Заметки по философии живописи - страница 5
В ранней античной живописи, о которой и идёт речь, цвет сам по себе воспринимался не хроматически, а в простонародной парадигме «богато» и «нарядно», что в технике энкаустики представляется довольно естественным. Тем не менее, внимание к оттенкам играло важную роль, иначе вряд ли было бы возможным говорить об искусстве. Но «оттенком» в живописи служил не цвет, а то, что эллины стали называть «характером» – некий изгиб в психике, который выражается в силуэте.
Термин «изгиб» в теории изобразительных искусств не привлекает должного внимания, между тем, именно изгиб уводит живопись от статики и чертёжности изображений. Как известно, реальное перспективное видение определяется не схождением прямых лучей в одной точке, а схождением дугообразных линий в окрестностях более, чем одной точки (два глаза, сферическая форма глазного дна, непрерывная подвижность глаз). В результате физиологии восприятия все линии фактически двоятся и прерываются, причем резкость видения обостряется именно на изгибе. У наблюдательного художника при проницательности взгляда линия становится такой же индивидуальной по отношению к «сценке», что и личная подпись. Именно поэтому линию в художественном произведении, по большому счету, «нельзя подделать». В своих изгибах линия приобретает физиогномическое значение.
Техника живописи в античности много проще новоевропейской, но физиогномики в ней больше. Дефицит «физиогномики» в европейской живописи к концу XVIII века стал раздражать «общество знати» с ее «хорошим вкусом», о чем прямо писал Д. Дидро: «Если вы не ощущаете различия между… человеком, находящемся в одиночестве, и человеком, на которого устремлены взоры, – бросьте в огонь ваши кисти» [Дидро, 1980, с. 341]. В свою очередь, Г. Гегель в конце лекций по философии живописи, писал: «В настоящее время слишком часто сталкиваешься с портретами и историческими картинами, по которым, несмотря на всё сходство с людьми и реальными индивидами, с первого взгляда видно, что художник не знает ни что такое человек, ни каков колорит человека, ни каковы те формы, в которых человек выражает то, что он человек» [Гегель, 1971, с. 275].
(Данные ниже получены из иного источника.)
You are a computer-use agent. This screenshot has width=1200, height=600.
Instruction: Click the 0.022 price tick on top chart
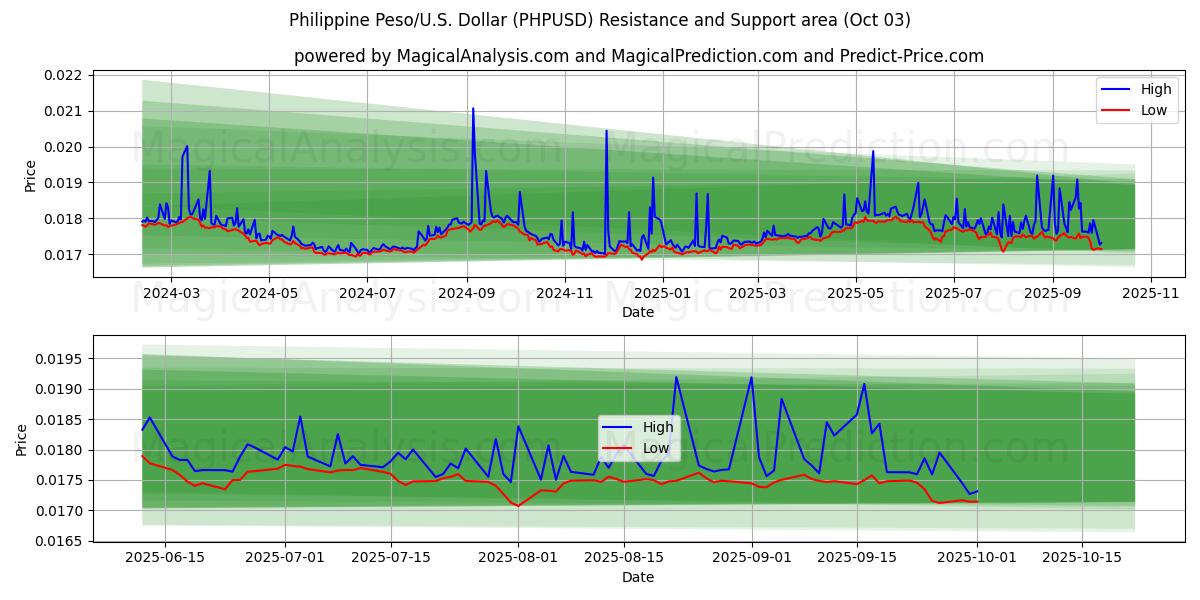tap(63, 75)
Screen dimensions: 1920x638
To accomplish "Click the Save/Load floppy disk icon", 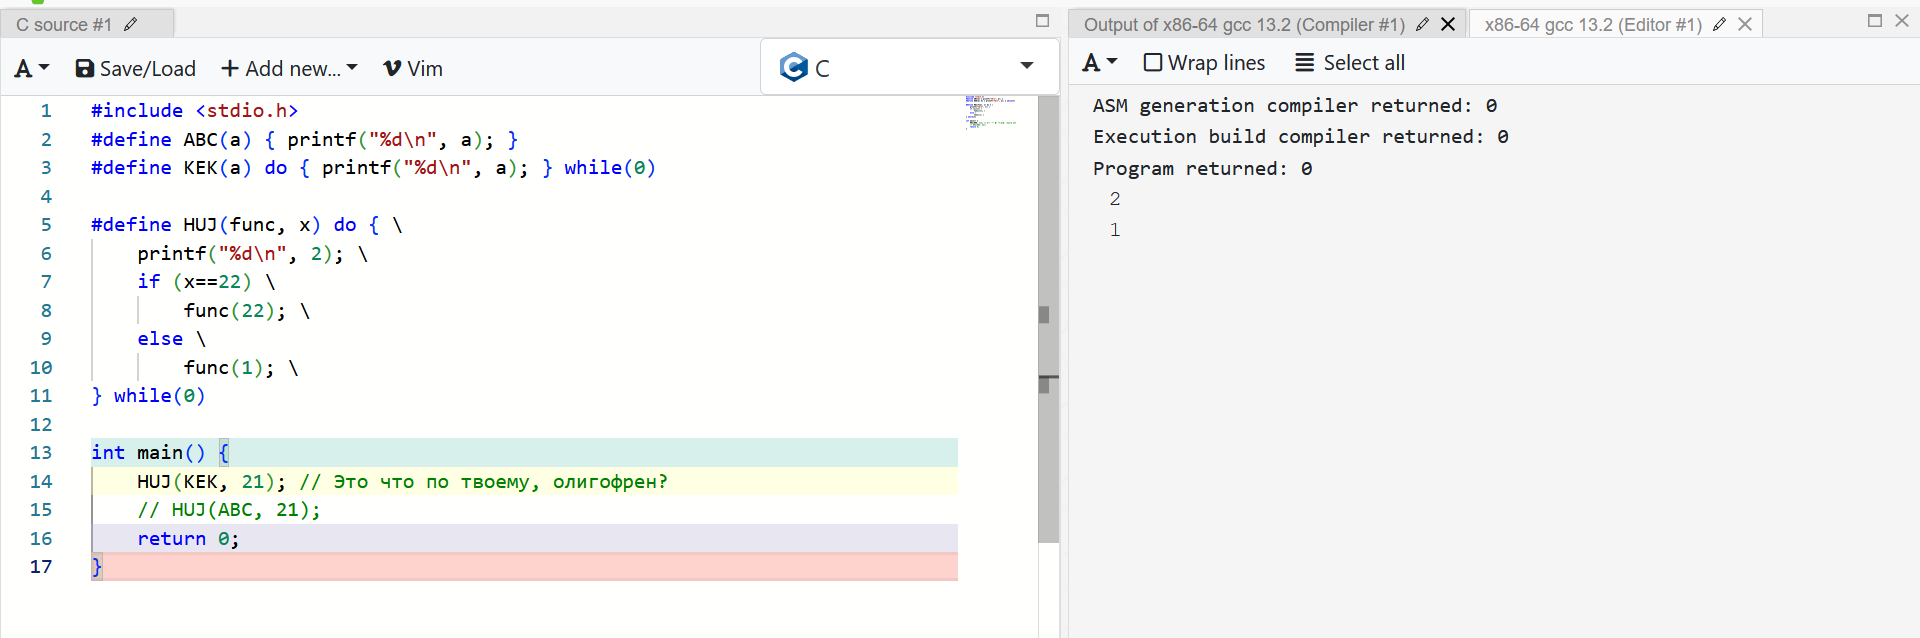I will click(85, 68).
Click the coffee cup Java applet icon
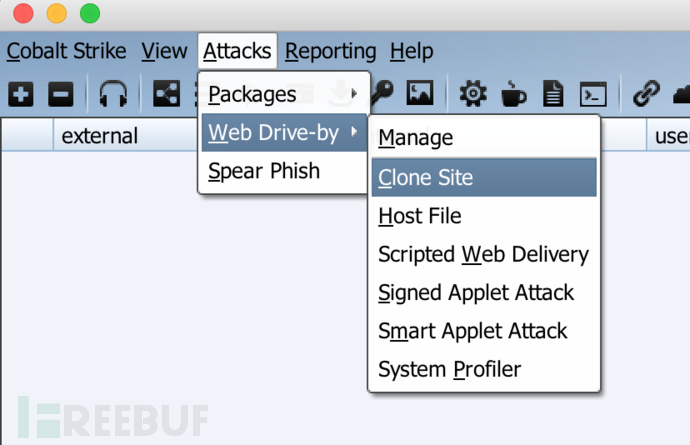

На гегелевский термин «колорит человека» надо бы обратить особое внимание. Что значит «колорит человека»? Речь не идёт о «колоритности натуры» подобно персонажам Рубенса. Возможно, посредством так странно выраженного понятия – «колорит человека» – лучше всего выразить философию не только античной живописи, но и всего античного искусства.
Учитывая пристрастность Гегеля к опере, есть основания полагать, что в термине «колорит человека» присутствует музыкальная составляющая, а именно тембр. Тембры музыкальных инструментов содержат те оттенки звука, которые приводят к когнитивной процедуре «узнавания». Сами по себе голоса людей в процессе речи могут быть как угодно разными и непредсказуемыми: шепелявыми, сиплыми, низкими, высокими, писклявыми, рокочущими, – но при смене настроения изменения голоса (тот же «изгиб») будут стандартными. Так, при стеснении голос становится сиплым, при радости звонким, при страхе сдавленным, при возмущении громким, при хитрости писклявым. Оттенки голоса создают эффект узнаваемости ситуации, особенно при сопровождении динамическими оттенками.
В музыковедении по поводу «узнаваемости» существуют давние споры. Одни говорят о «радости узнавания», другие о «скуке узнавания». Интересное наблюдение представил Т. Адорно: шлягер возникает при добавлении новизны в узнаваемое. Однако, с точки зрения теории познания «узнавание» лежит вне плоскости «радость или скука»; узнавание обеспечивает сам акт сознания, «перцепцию». Узнавать и знать, это разные вещи; не случайно Г. Лейбниц ввёл понятие «апперцепция». Наука подводит к знанию, искусство – к узнаванию. Узнавание порой оборачивается «инсайтом» – прозрением или озарением.